Tag Archives: life

Grief

Yesterday is a blur and I am not looking forward today. I went to bed crying last, we all did. And today, I woke up crying.

As I sit here, my heart quietly continuing to break, my eyes all red and swollen, having barely slept, I am filled with……

Grief.

It’s all consuming and I don’t even know where to begin to start the healing.

I am scared I will never heal. I am scared I will be stuck in this awful, devastating place I am in at this exact moment.

Lost.

Brokenhearted.

Confused.

And yes…..Alone. However, I am not alone. I have a house full of loved ones, all pulling together in the same heartbreak, all trying to figure out….What next?

When other’s around me suffered the loss of a loved one, I would offer the same heartfelt apologies that I’ve been hearing, “I’m sorry, so sorry for your loss” among a litany of other condolences. I would watch in horror as these families tried to mourn the loss of the beloved person taken too soon, at the wrong time (we feel in our hearts anyway), unexpectedly, or maybe expectedly. Who knows? I didn’t know their circumstances, I didn’t understand their pain. All I could see in passing, is they were mourning someone. My heart always broke in those moments for what those families were suffering. In those moments of someone else’s suffering, compassion was there long enough to say, “I’m sorry for your loss,” words that roll so easily off the tongue in just the right moments. I mean, what do you say in the face of someone else’s tragedy or loss?

When my two older sons lost their step-mom, a woman who loved them dearly and devoted her life to helping create the wonderful people they have become, I opened my arms to those sweet babies of mine. Their pain at that time became my pain. I believed at that time, I couldn’t feel any worse pain than seeing my two children suffering so much.

Looking back, thinking of those moments when I offered my words of sympathy to the ones in mourning, I know I felt those words so deep within my heart. I meant those words with all my heart. I would often wonder what it must be like, how awful they might be feeling at that moment. I grieved with them through that time. In an indirect way, that loss affected me as well.

But, my day would go on. My wonder was fleeting as I had something to get back to…..anything to keep my mind from wondering to far into such an abyss. The pain at just the mere thought of such a loss was too much to handle…..Their pain, however, lasted much longer – still to this day- than mine did.

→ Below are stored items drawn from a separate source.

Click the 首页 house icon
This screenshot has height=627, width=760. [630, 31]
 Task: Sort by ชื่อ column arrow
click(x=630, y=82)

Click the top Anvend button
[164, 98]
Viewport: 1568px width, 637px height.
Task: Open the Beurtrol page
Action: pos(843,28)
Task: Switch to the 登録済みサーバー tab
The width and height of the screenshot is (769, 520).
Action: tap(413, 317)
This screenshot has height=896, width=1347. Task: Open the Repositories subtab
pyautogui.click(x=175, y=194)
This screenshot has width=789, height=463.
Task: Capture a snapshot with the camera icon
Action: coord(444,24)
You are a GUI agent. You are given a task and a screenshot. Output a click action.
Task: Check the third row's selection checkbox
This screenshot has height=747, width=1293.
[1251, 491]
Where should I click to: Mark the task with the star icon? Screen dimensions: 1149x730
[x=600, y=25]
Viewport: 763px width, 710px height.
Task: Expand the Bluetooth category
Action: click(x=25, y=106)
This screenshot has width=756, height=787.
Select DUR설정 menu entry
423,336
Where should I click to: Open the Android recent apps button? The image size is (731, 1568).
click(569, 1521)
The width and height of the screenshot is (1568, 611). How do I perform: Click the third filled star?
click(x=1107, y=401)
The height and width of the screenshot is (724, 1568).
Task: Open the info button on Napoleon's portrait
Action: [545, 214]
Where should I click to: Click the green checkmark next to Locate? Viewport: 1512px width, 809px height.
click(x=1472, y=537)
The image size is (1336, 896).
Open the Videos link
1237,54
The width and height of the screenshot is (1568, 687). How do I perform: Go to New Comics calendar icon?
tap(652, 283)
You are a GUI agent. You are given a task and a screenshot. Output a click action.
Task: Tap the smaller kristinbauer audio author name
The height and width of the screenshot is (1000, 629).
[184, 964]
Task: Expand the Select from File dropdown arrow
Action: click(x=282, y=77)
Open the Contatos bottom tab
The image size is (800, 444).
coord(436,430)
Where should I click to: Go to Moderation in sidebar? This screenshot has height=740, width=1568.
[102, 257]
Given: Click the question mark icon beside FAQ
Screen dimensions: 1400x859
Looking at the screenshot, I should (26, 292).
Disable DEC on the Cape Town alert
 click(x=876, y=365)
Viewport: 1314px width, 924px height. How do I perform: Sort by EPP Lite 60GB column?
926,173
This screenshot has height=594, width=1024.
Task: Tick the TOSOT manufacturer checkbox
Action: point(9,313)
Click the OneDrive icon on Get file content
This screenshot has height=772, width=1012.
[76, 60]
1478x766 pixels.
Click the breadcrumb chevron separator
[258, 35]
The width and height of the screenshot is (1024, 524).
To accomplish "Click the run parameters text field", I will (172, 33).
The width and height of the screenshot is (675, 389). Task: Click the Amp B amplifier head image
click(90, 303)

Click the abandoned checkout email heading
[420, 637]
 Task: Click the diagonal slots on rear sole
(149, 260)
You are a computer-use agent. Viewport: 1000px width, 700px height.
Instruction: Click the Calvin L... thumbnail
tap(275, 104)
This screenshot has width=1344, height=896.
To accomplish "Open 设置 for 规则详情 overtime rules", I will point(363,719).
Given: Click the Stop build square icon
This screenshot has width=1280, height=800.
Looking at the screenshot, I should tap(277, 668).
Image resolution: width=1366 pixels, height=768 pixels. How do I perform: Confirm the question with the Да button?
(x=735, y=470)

But now……I am that person.

My heart is no longer filled with compassion, a compassion that comes in and out of our lives at just the moment we need it in order to offer those words of kindness in moments of sadness.

My heart is just breaking.

Breaking because of that same loss, the death of my beloved son.

I have been told a multitude of encouraging words, words that are said because people just don’t know what to say. They want me to know I am not alone and that they care.

Trust me, I hear you.

I hear every single word of sympathy.

I hear every single word of well-meaning encouragement.

I appreciate every hug or hand-on-the-shoulder touch.

However, with this dark, luminous cloud, the feelings of question, doubt, love, and loss hovering over my head, nothing makes sense to me right now.

Everything is a blur.

I keep hoping, praying that I will wake up from this horribly bad dream to see my Darren driving into the yard or him texting me, ‘I love you mom.’

One of the last moments he was with us here at the house, I watched with joy and laughter as he and Dylan were tossing the football around with Devin. I watched, in awe, at how far they could get that ball to fly. I decided I would give it a try. The ball barely made it half the distance of his and Dylan’s throws!

What a wonderful moment!

I will cherish memories with him forever.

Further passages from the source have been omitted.